Four years later, he graduated from the school with aviation mechanics' certification, then headed off to work in the industry. In 1997, he returned to Aviation High School — first as a teacher, then as assistant principal.
Today, he's principal at the school, which teaches a student body of 2,200 kids the ins and outs of fixing airplanes through a curriculum certified by the Federal Aviation Administration.
The school, located at 45-30 36 St., takes up an entire city block. In addition to its traditional classrooms, there are 33 full-sized aviation warehouses and 17 real aircraft on campus for students to practice on, plus a sister-campus at JFK Airport, complete with a Boeing 727.
Q: Tell us about Aviation High School, and what your students learn here.
A: Aviation High School has been around for almost 80 years now. Our main focus is to train New York City youngsters to be aviation maintenance mechanics.
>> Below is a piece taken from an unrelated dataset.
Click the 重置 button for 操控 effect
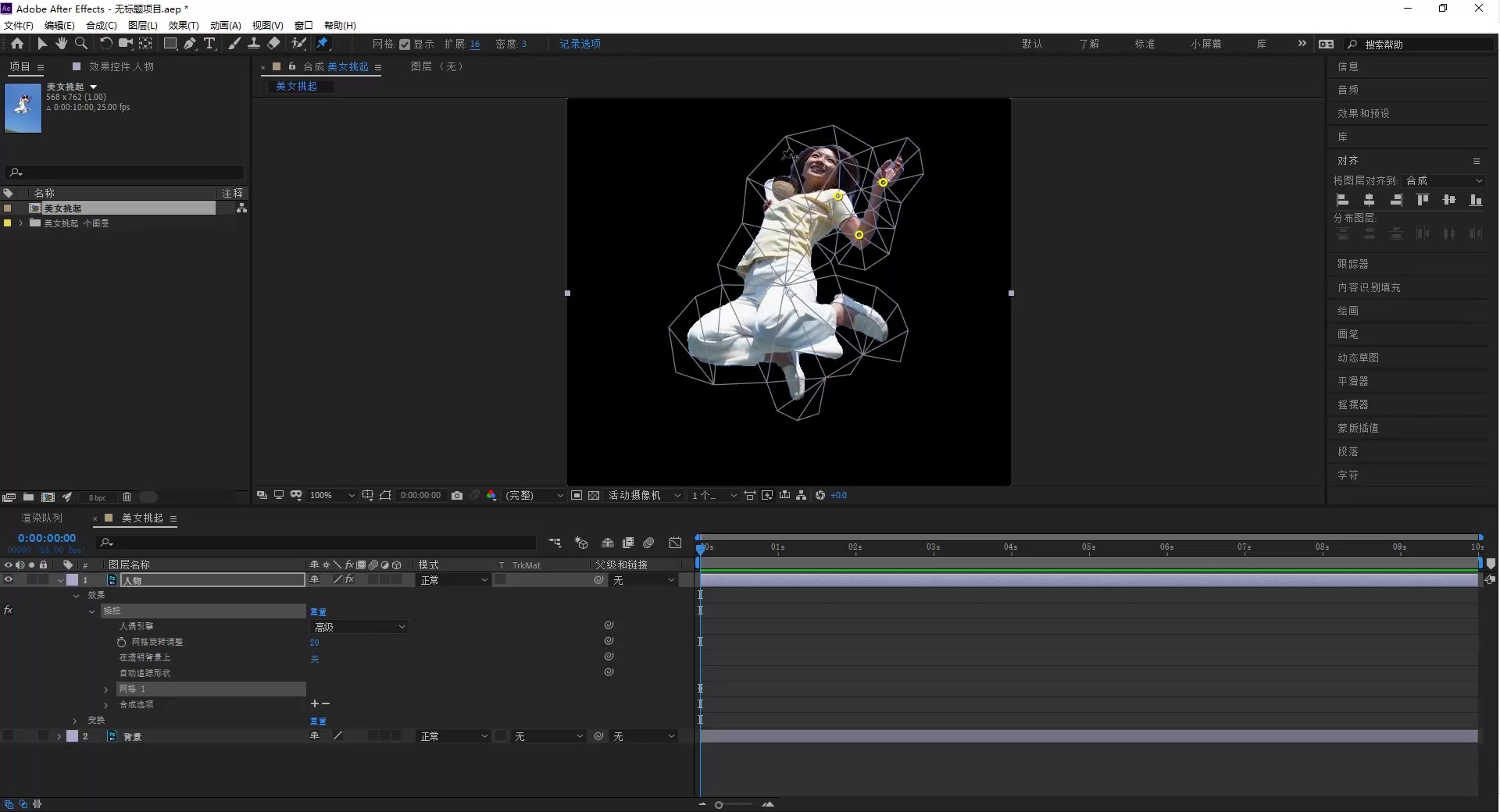This screenshot has width=1500, height=812. point(318,611)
We've been doing it a long time. We're the largest aviation school in the country. We graduate more mechanics licensed by the [Federal Aviation Administration] than any other institution in the country. That's a tremendous responsibility, and we're very proud of it.
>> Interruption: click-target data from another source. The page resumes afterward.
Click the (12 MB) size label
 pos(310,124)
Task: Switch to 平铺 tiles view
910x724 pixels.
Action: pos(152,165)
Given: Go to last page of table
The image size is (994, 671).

Q: What's expected of the students who come here?
A: It's a very hands-on school. We do everything from woodworking, composites, electricity, metal work, welding. The kids do everything. At the ages of 14 to 18, they have to take the Federal Aviation curriculum, plus the regents curriculum for New York State, so they're doing two things at one time. These kids really outperform everyone out there.
Q: How do you balance traditional academics with the vocational studies?
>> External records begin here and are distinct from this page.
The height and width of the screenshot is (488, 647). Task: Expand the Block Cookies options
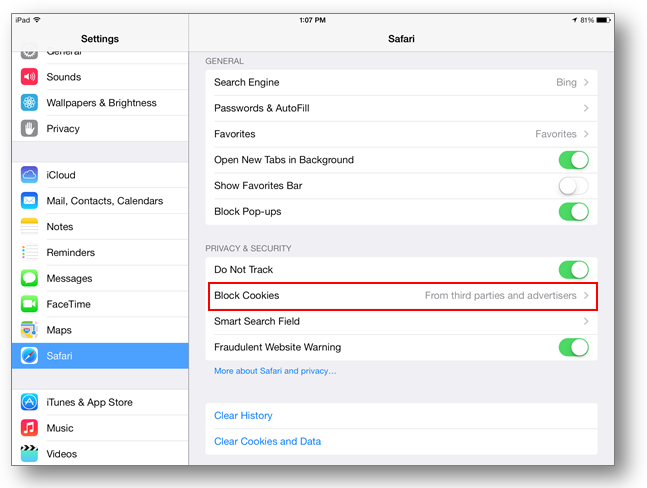click(x=401, y=296)
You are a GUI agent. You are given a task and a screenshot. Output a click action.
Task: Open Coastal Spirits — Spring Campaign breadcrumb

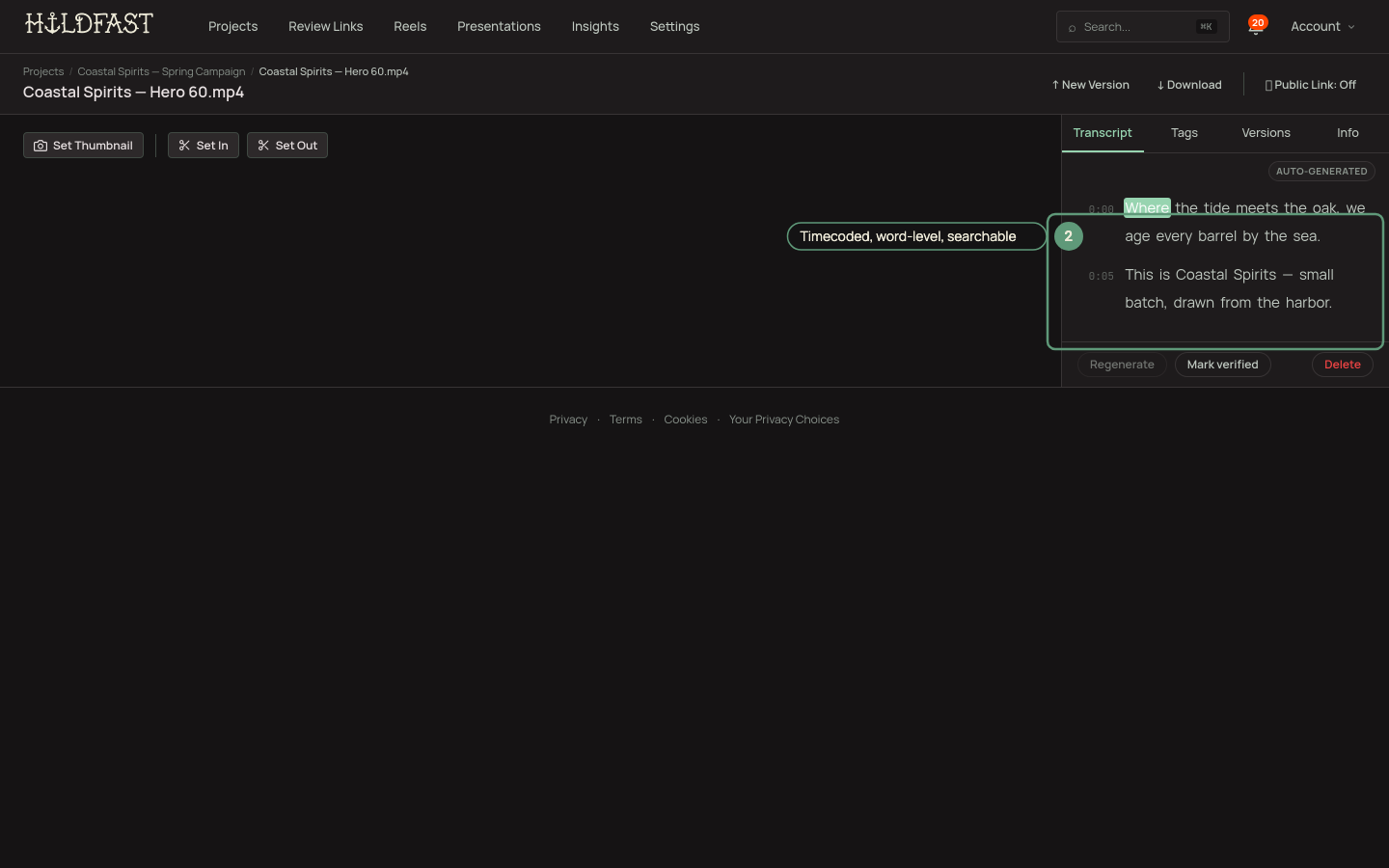tap(161, 71)
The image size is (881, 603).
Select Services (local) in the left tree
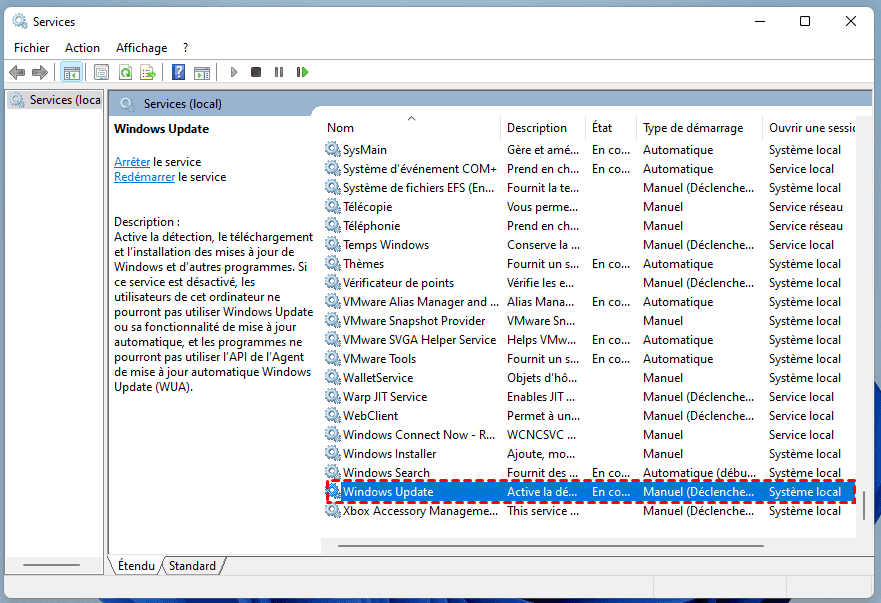click(64, 100)
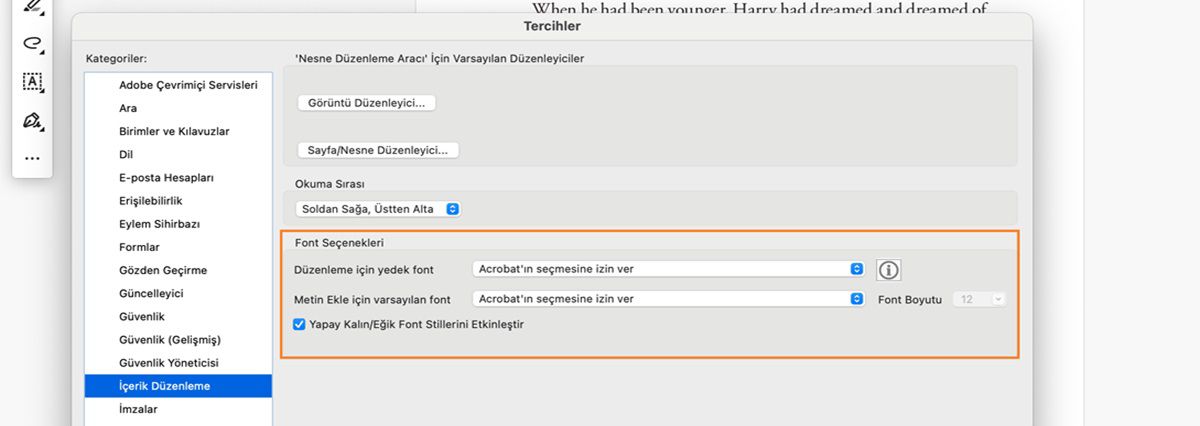Toggle Yapay Kalın/Eğik Font Stillerini checkbox
This screenshot has height=426, width=1200.
click(299, 324)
A: The students' day is divided into two parts. When the student comes in their first year, they take all their academic classes, plus one aviation class, just to get familiar with it.
In the [sophomore] year, they take all the academic classes plus three periods of shop every single day. In their junior year, senior year and in the fifth-year program, they take four periods of shop every day, plus all the academics.
It’s a very long day. Our students have the longest day of any student in New York City. The average student is here from 8 in the morning to 4 in the afternoon.
Q: What did you do after you graduated from Aviation, and how did you end up coming back to work here?
A: I graduated from here and I went straight into the industry. I came from a very poor family and couldn't afford college, so I went straight to work as a mechanic. Then, after four years of working as a mechanic, I went to college in the evening and I became an accountant.
A few years later I went back to school and I got a second degree in education, and I started working here in 1997. I've been here ever since. The reason I came back was because I wanted to give something back to the school. Everything that I've done, I owe to this school.
Q: What's your philosophy as an educator?
A: I have a lot of philosophies. One of them is to lead by example. I would never ask someone to do something I haven't done myself.
And I really believe in the kids. Recognize every student as an individual. Help one student at a time. Even if I have 2,000 students, if I can help one student overcome their difficulties and succeed, then I've done something in my life.
Q: What's a typical day for you like?
A: I'm here before 6 o'clock every morning; I'm at the entrance of the building every morning when the kids are coming in. And I'm here every evening. So I put a very long day in. This school is my life.
Q: What is it that draws students to Aviation High School?
A: We get a lot of kids that have siblings, that have uncles, that have aunts, fathers, parents — they know somebody that went to the school and told them how great the school is.
The other set we get is kids that know the school is a very safe school, and a very good school. Even if they don't have an interest in aviation, they come here because the school is safe. It doesn't hurt that we have six As in a row on our progress reports. We're a great school.
And we get a third set that thinks the school teaches pilots. Which we don't. [But] we do have a tremendous amount of our graduates that [go on to] become pilots.